All those obnoxious marketing emails flooding your inbox aren’t just a product. They also keep track of whether you opened the email, when you opened it, and where you were at the time by using software like Mailchimp to embed tracking software in the message.
How does it work? A single tracking pixel is embedded in the email, usually (but not always) hidden in an image or link. When the email is opened, the code in the pixel sends the information back to the company’s server.
Some attempts have been made to limit the amount of information that can be sent in this way. For example, since 2014 Google served all images in Gmail through its own proxy servers, which could hide your location from at least some tracking applications. And extensions like ugly emaile and PixelBlock are developed to block trackers in Chrome and Firefox.
There’s also a simple, simple step you can take to avoid trackers: prevent your email from automatically loading images, as most of these pixels hide in images. You won’t be able to avoid all the trackers that might hide in your email this way, but you’ll stop a lot of them.
Here’s how to disable automatic image loading in major desktop and mobile email apps:
Gmail on the web
- Click the gear icon in the top right corner to access your settings, then click “View all settings.”
- On the ‘General’ tab (the first), scroll down to ‘Pictures’.
- Select ‘Ask before showing external images’.
- Scroll down to the bottom of the page and click “Save Changes.”
Note that this also disables Gmail’s dynamic email feature, making emails more interactive.
While the browser-based version of Outlook doesn’t let you stop images from loading, you can make images load through its own service. To enable that:
- click on “Settings” (the gear symbol in the top right corner). In the column that opens at the bottom, click on “View all Outlook settings”.
- Select General > Privacy & Data.
- Scroll down to ‘External Pictures’ and select ‘Always use the Outlook service to load pictures’.
Microsoft Outlook (Office 365) for Windows 10
- click on “File” > “Options”.
- In the ‘Outlook Options’ window, select the ‘Trust Center’ option.
- Press the button “Trust Center Settings”.

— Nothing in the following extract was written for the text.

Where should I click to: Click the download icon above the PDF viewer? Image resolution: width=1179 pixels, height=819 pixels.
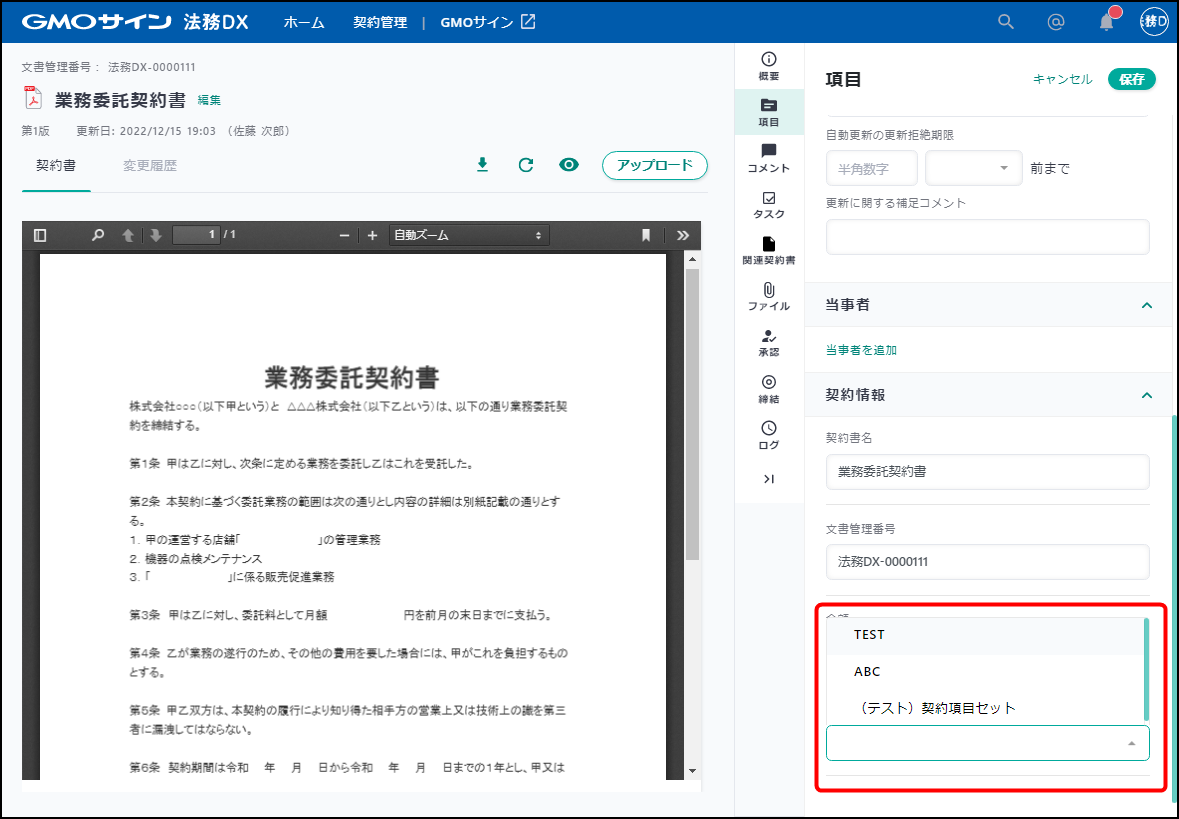coord(482,165)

- Check the boxes with the label “Do not automatically download images in standard HTML emails or RSS itemsitem” and “Do not download images in encrypted or signed HTML emails”. You can make some exceptions to the first item if you want by checking the boxes below.
Microsoft Outlook (Office 365) for Mac
- Go to “File” > “Preferences” > “Read”.
- You can choose to automatically download images only from trusted contacts, or to disable all automatic image downloads.
- Select Mail > Preferences.
- Click on the tab “See”.
- Uncheck the ‘Load external content in messages’ box.
Gmail for Android
- Tap the three lines in the top left corner.
- Scroll down and select ‘Settings’.
- Tap the email account you want to configure.
- Scroll down and select ‘Pictures’.
- Tap on “Ask before showing external images”.
Gmail for iOS
- Open Gmail for iOS, tap the hamburger menu in the top left corner and scroll down to Settings.
- Tap the account you want to personalize and tap Pictures.
- Switch from “Always show external images” to “Ask before showing external images”.
Apple Mail for iOS
- Tap Settings > Email.
- Find the ‘Messages’ section and uncheck ‘Load Remote Images’.
Another option is to use an email client like: Thunderbird, which blocks external images by default; the application allows you to download embedded content on an individual basis, or allow images of contacts you trust not to send hidden code in their images.
Update July 3, 2019, 3:47 PM ET: This article has been updated with additional information about email clients.
Update September 3, 2019, 7:35 PM ET: This article has been updated with instructions on how to disable automatic image loading in Gmail for iOS.
Update February 17, 2021, 5:30 PM ET: Instructions for Microsoft Mail have been removed and some instructions have been updated.
Update June 11, 2021, 8:00 AM ET: Instructions for Outlook.com and Outlook for Mac have been added and some other instructions have been updated.